• **Page text**
━━━━━━━━━━━━━━━━━━━━

In the present context these questions arise from consideration of how, over the last three years, the DfE has handled and mishandled the Trojan Horse affair in Birmingham. The latest twist in this tangled and tortuous saga occurred on 30 May 2017, and was summarised with headlines such as Trojan Horse case against five Birmingham teachers thrown out by tribunal (Daily Telegraph) and Five teachers accused in Trojan horse affair free to return to classroom (Guardian).

A panel looking into allegations against some headteachers and other senior teachers had transferred its attention to the behaviour of the DfE itself, and had referred to repeated failures on the part of government lawyers to share crucial evidence that could have been of substantial assistance to the headteachers’ case, and that could have radically undermined the DfE’s own case. (Also, incidentally, the transcripts might well have confirmed what many observers suspected, which is that an earlier inquiry, the so-called Clarke inquiry, has been amateurish and improper in the way it was and was not conducted.) This was not merely a technicality of slight importance but, on the contrary, an abuse of justice whose seriousness was such that the panel had had no option but to end the hearings.

‘It is fundamental to the proper administration of justice,’ the panel pointed out, that an investigation such as the one it had been conducting ‘must be able to rely on the regulatory authority [namely, in this instance, the NCTL, set up by the DfE] acting in a way which ensures the integrity of the process.’ It continued: ‘There has been an abuse of the process which is of such seriousness that it offends the panel’s sense of justice and propriety.’

The panel also considered there had been a ‘lack of candour and openness’ by the DfE and ‘a lack of cooperation in assisting the panel to get to the bottom of what happened’. Serious errors had been far-reaching, it said, and had extended over the entire life of the case.

━━━━━━━━━━━━━━━━━━━━

• **Excerpted data**
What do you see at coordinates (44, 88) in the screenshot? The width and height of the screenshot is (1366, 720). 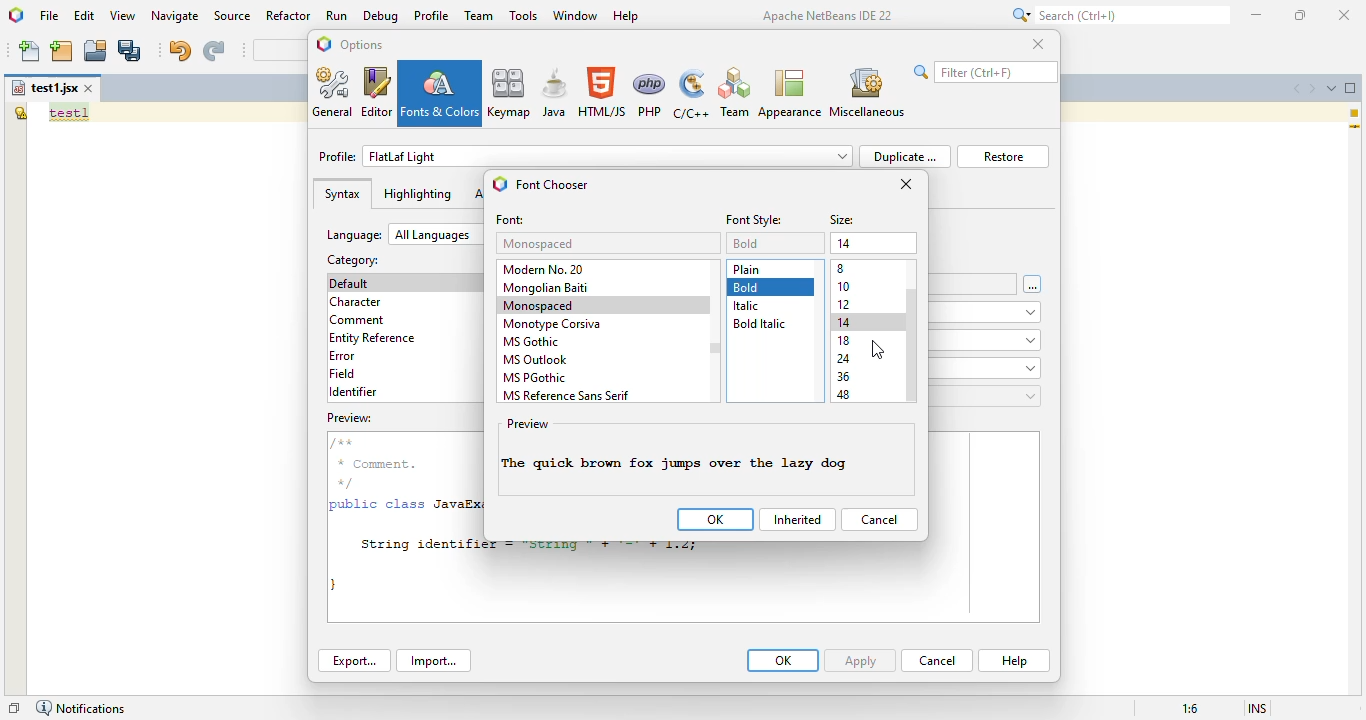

━━━━━━━━━━━━━━━━━━━━

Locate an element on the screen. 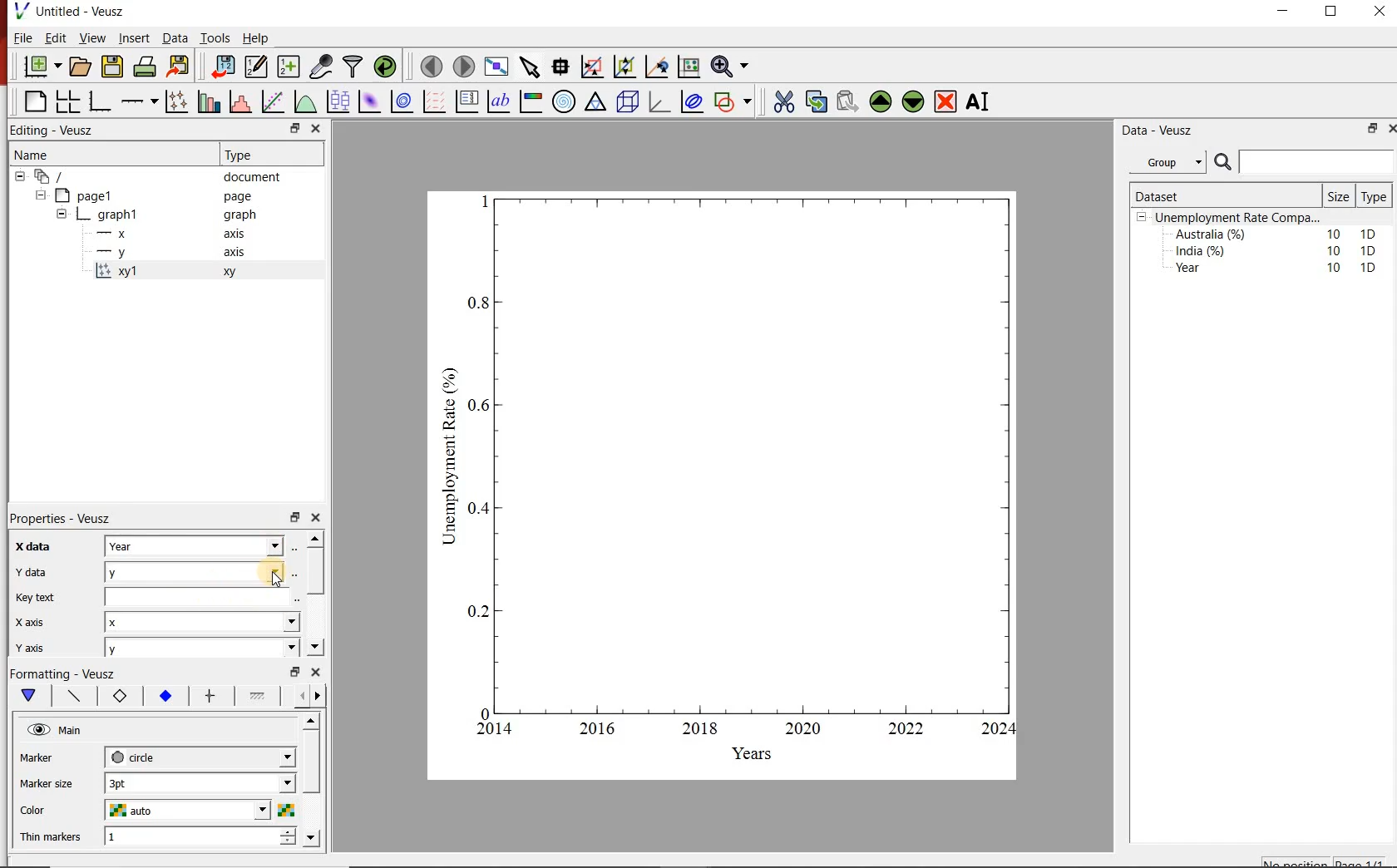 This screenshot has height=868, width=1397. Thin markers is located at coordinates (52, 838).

━━━━━━━━━━━━━━━━━━━━

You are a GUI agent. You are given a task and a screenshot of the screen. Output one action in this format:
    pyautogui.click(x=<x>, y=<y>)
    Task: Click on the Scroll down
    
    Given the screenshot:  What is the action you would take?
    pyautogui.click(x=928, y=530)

━━━━━━━━━━━━━━━━━━━━

• **Requirements**
(a) According to the text about the Trojan Horse affair, on what date did the latest twist in the saga occur?
(b) Continue the text about the Trojan Horse affair, picking up after its final sentence.
The records were taken from a separate source and are unrelated to the text.

• **Results for each task**
(a) 30 May 2017

(b)
‘Such failures arise out of decisions which were consciously made,’ the panel declared, but also it considered that the DfE’s deliberate decision to withhold essential evidence represented ‘an extraordinarily serious error of judgment as opposed to bad faith’. The DfE had been inept, the panel in effect concluded, but not nasty.

However, is the distinction between being inept and being nasty really so very clearcut? Is it helpful, in instances such as this, to distinguish between errors of judgement on the one hand and bad faith on the other? Neglect and negligence can be criminal, not just bad manners or administrative oversights, and can cause real and lasting harm to certain individuals, and to the contexts in which individuals interact and have their being.

‘Without scheming to do wrong, or to make others unhappy,’ said Jane Austen two hundred years ago, ‘there may be error, and there may be misery. Thoughtlessness, want of attention to others’ feelings, and want of resolution, will do the business.’

It is almost certainly the case in the present instance (though not argued or even suggested by the Trojan Horse tribunal) that the DfE’s errors were in part or even largely due to hostility towards Islam and Muslims, and to callous indifference towards the misery for Muslims it was itself causing.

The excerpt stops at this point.